Oculus Innovative Sciences, Inc. (Nasdaq: OCLS), a commercial medical
technology company that develops, manufactures and markets a family
of products based upon the Microcyn® Technology platform,
today announced that it has received new 510(k) clearance from the U.S.
Food and Drug Administration (FDA) for new dermatology indications for
Microcyn® Skin and Wound HydroGel.
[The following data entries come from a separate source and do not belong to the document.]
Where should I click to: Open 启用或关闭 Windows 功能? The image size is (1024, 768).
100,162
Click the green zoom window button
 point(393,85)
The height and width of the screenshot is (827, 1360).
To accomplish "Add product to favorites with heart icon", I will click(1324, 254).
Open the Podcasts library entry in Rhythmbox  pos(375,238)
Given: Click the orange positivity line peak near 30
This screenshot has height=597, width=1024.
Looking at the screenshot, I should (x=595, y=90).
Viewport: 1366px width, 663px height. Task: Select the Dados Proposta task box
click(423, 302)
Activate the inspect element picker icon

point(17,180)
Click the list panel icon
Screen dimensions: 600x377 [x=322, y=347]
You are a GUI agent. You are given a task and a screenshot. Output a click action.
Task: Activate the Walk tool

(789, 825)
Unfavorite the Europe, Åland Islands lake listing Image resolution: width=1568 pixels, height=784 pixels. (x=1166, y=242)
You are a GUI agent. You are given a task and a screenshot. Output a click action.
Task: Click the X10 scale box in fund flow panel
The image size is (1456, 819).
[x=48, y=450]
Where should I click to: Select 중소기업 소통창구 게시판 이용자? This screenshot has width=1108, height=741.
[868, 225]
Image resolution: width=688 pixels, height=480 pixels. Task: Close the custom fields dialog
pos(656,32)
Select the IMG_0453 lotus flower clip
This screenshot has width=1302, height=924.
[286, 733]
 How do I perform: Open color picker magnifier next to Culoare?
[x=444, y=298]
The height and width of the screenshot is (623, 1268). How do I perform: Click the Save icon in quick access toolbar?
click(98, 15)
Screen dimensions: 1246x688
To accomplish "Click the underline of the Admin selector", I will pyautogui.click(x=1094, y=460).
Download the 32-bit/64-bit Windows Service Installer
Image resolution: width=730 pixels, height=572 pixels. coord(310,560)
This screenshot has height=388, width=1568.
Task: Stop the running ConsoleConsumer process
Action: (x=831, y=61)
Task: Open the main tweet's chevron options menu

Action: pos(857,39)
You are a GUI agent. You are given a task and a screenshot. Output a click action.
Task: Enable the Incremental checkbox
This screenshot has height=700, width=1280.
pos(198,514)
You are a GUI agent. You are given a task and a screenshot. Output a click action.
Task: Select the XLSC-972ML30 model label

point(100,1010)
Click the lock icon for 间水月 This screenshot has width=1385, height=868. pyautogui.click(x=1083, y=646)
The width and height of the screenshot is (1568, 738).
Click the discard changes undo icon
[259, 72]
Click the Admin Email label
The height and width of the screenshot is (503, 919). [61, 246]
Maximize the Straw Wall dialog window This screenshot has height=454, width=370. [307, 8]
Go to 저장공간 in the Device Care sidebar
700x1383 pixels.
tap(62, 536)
The Rx product, under the
supervision of a healthcare professional, Microcyn Skin and Wound
HydroGel is intended for management of wounds including itch and pain
relief associated with dermal irritation, sores, injuries and ulcers of
dermal tissue.
“We are especially excited to receive our first FDA clearance for the
Microcyn HydroGel for dermatology indications including the reduction of
itch and pain relief for troublesome skin afflictions”
Microcyn-based products, branded as Microcyn Skin and Wound Care and
Microcyn Skin & Wound HydroGel in the United States, Microdacyn60™ in
Mexico, Dermacyn™ Wound Care in Europe and China and Oxum in India, have
treated over two million patients worldwide without a single report of a
serious adverse effect.
Noridian Administrative Services LLC, which is the pricing, data
analysis and coding contractor for the Medicare program, has assigned
Medicare HCPCS code #A6248 to the Microcyn HydroGel.